Ever since his 1989 film Do the Right Thing opened with Rosie Perez’s boxing-inspired dance to Public Enemy’s Fight the Power, Spike Lee’s cinema has been driven by the tensions between power and race in America. Lee’s mostly black protagonists can only make it in their racist surrounds when they know their own power, and how to use it.
But Lee’s latest film, BlacKkKlansman, suggests their most powerful weapon against racism may also be a commonplace one - the English language.
Based on a true story, and set in 1970s Colorado Springs, BlacKkKlansman follows Ron Stallworth (played by John David Washington) as he becomes the city’s first black police officer and inflitrates the Ku Klux Klan. The film is both a pitch-perfect representation of the period, charting the parallel rises of the Black Power movement and the revised Ku Klux Klan under David Duke, and a deft indictment of Trump’s America. Everything and nothing has changed.
In BlacKkKlansman, English is not one language but many. Stallworth quickly distinguishes himself through his ability to code-switch between “black” and “white” dialects to manipulate, infiltrate and compromise power structures from within.

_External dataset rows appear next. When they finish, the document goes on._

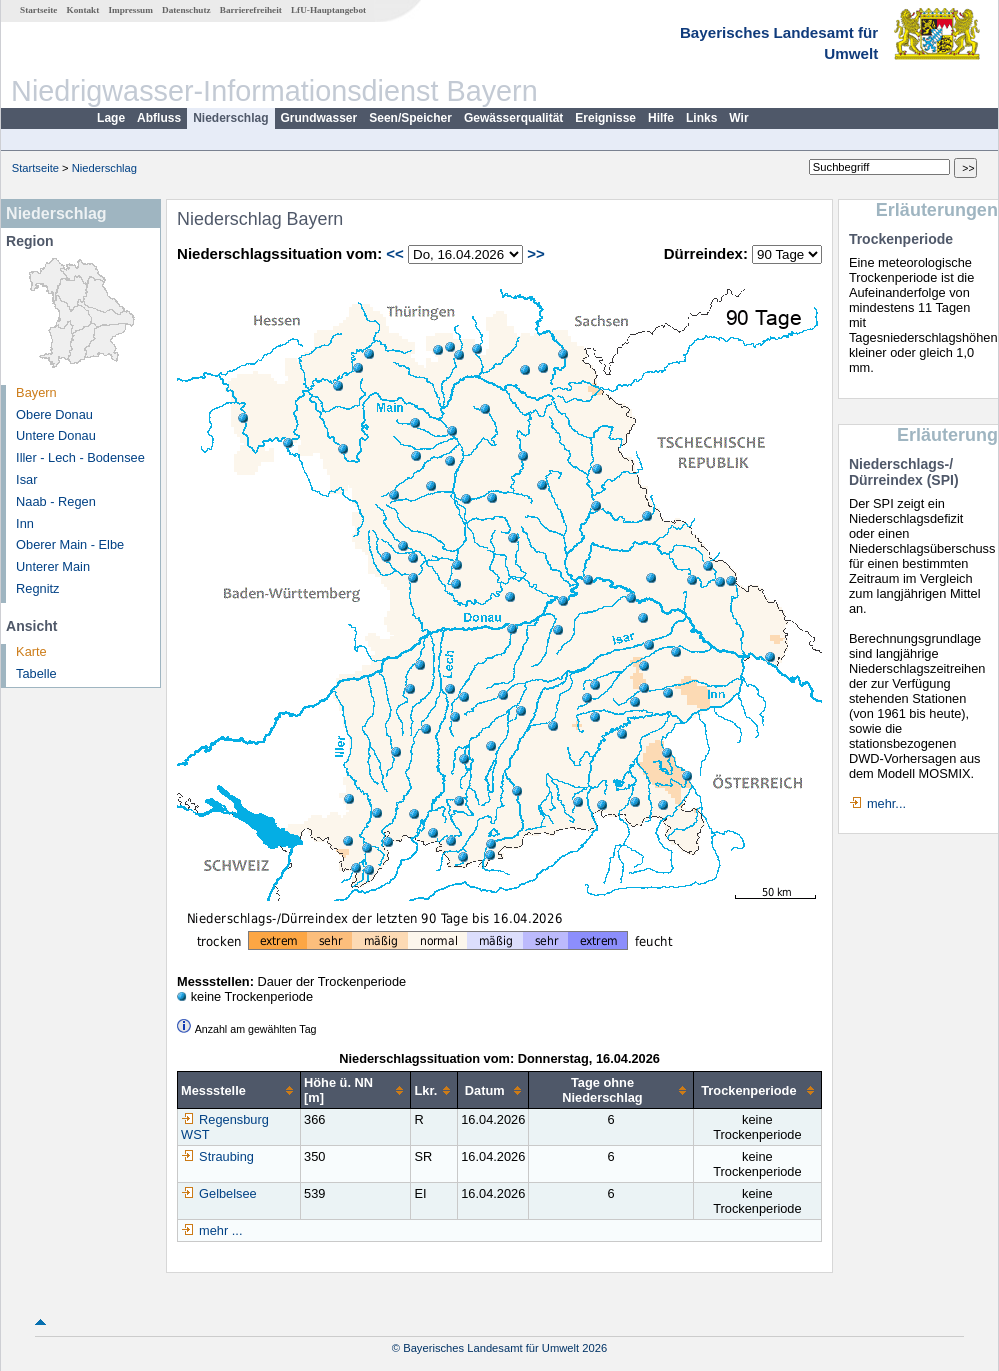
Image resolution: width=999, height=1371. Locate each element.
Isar (26, 479)
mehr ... (220, 1230)
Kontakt (83, 10)
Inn (25, 523)
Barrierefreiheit (251, 10)
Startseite (38, 10)
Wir (738, 118)
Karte (31, 651)
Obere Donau (54, 414)
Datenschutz (186, 10)
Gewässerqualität (513, 118)
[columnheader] (239, 1090)
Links (701, 118)
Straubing (217, 1156)
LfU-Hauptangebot (328, 10)
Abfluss (159, 118)
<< (395, 253)
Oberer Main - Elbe (70, 544)
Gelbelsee (219, 1193)
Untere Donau (56, 435)
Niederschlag (230, 118)
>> (536, 253)
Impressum (131, 10)
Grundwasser (319, 118)
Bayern (36, 392)
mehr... (886, 803)
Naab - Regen (56, 501)
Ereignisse (605, 118)
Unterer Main (53, 566)
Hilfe (661, 118)
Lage (111, 118)
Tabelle (36, 673)
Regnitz (37, 588)
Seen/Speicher (410, 118)
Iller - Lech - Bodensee (80, 457)
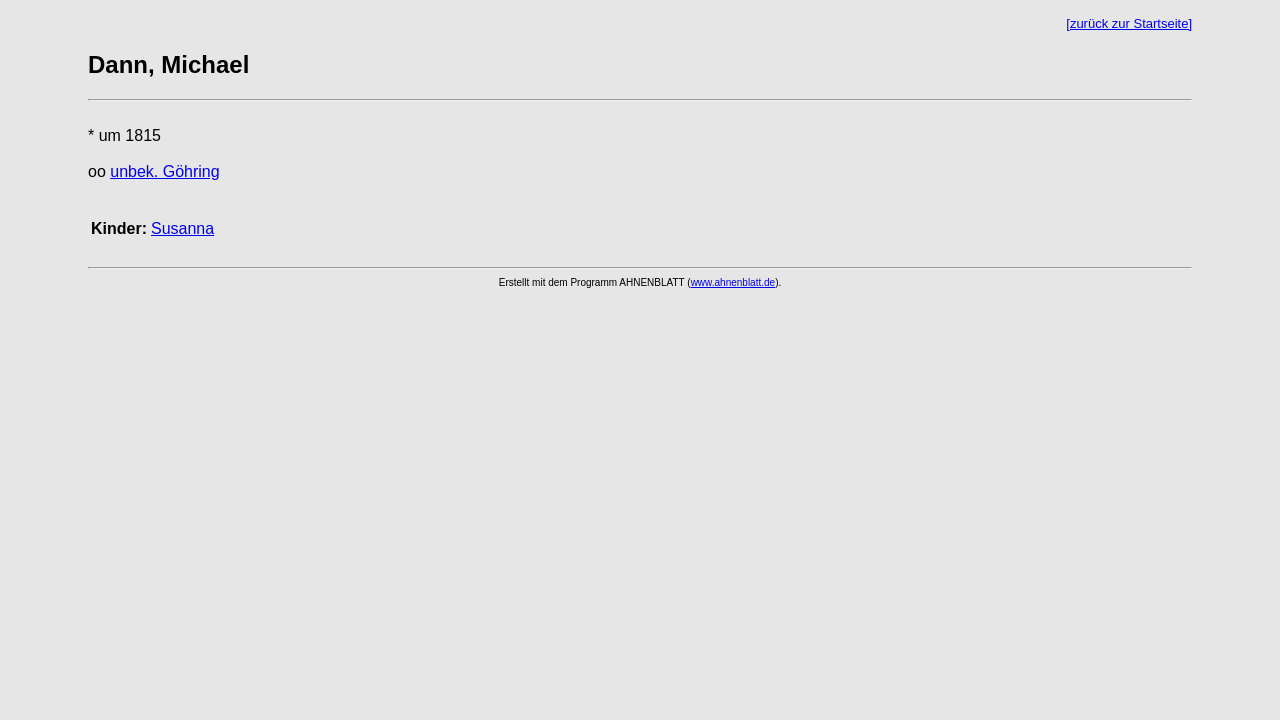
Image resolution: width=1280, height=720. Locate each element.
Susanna (182, 228)
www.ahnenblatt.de (733, 282)
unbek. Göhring (164, 171)
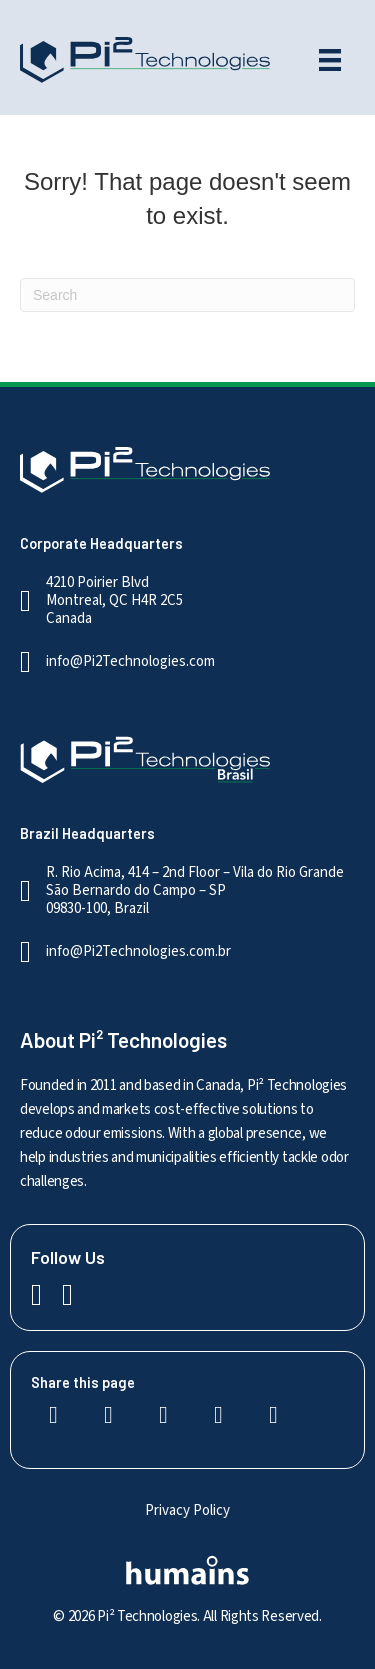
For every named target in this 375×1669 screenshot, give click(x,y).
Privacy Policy (187, 1510)
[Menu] (330, 60)
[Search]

His first mission is to observe a rally by Black Power icon Kwame Ture, where he slides into “jive” with the Black Student Union President Patrice Dumas (“I can dig it, sister, I can dig it”).
But when he comes across a KKK recruitment ad, Stallworth woos local Klan members over the phone with his convincing imitation of a racist man with “pure-as-driven-snow white skin”. He will, of course, need a white stand-in to attend local meetings in his place, and his superiors initially question whether he can keep up the ruse.
Insists Stallworth: “Some of us speak King’s English, some of us speak jive. Ron Stallworth happens to be fluent in both.”
Stallworth ends up regularly speaking with David Duke (played by Topher Grace), the Grand Wizard of the Klan. Their phone conversations, such as the following one, are darkly ironic:
Duke: I can always tell when I’m talking to a Negro.
Stallworth: How so?
Duke: Take you, for example, Ron.
Duke: Yeah. Now, I can tell that you’re a pure, Aryan white man by the way you pronounce certain words.
Stallworth: Can you give me any examples?
Duke: Yeah, take the word ‘are’. A pure Aryan like you or I would pronounce it correctly: ‘are’. A Negro pronounces it ‘are-uh’. D’you ever notice that? It’s like ‘Are-uh… you gonna fry up that… crispy fried chicken, soul brother?’
Duke’s dialogue is deeply racist, and Lee cuts through its heaviness by having Stallworth and his white sergeant, who is eavesdropping on the line, struggle to suppress their shared laughter.
But the exchange reveals something else: Duke cannot code-switch. He cannot enter his adversary’s world, and as such will never be able to truly understand him - or identify him on the other end of the phone.
Passing, or presenting as another race (usually white) to escape discrimination, is a centuries-old practice crystallised in Nella Larsen’s 1929 novel, Passing. In Larsen’s book, two black women pass as white to sidestep the racism of 1920s society. And Stallworth’s stand-in is not just any WASP cop; his colleague Flip (Adam Driver) is a Jewish man whose need to deny his heritage to the Klan prompts introspection as to his own racial passing.
BlacKkKlansman is far from alone in representing such issues. Boots Riley’s 2018 Sorry to Bother You, a less hopeful but no less incisive look at linguistic racism, follows a black telemarketer, Cassius (Lakeith Stanfield) who learns he makes more sales if he speaks like a white person when pitching to white clients. In fact Cassius is so adept at using his “white voice” he is promoted to the prestigious sales role of “Power Caller”.
Linguistic passing also recurs in films like Justin Simien’s 2014 Dear White People and Jordan Peele’s 2017 Get Out. Fittingly, Peele was a producer of BlacKkKlansman, and brought Stallworth’s story to Lee in the first place.
Unlike the women in Larsen’s Passing or Flip in BlacKkKlansman, Ron Stallworth cannot pass as white when it comes to his appearance. Nor does he want to. Though he often disagrees about methods for black liberation with Dumas, who views his job as a “pig” as colluding with the enemy, he does not code-switch to hide from himself.
In fact, the film’s comedic climax lies in Ron’s triumphant reveal to Duke (“are-uh… you sure you don’t know [who I am]?”) He uses his ability to shift, chameleon-like, between his natural expression, the Black Student Union’s dialect and the pompous inflections of the Klan not to efface his identity, but to take down those who seek to threaten it.
Ron doesn’t fully belong in Dumas’s world, and he certainly doesn’t belong in Duke’s. Instead, he carves out a place for himself in the spaces in between. There, he can speak truth to power.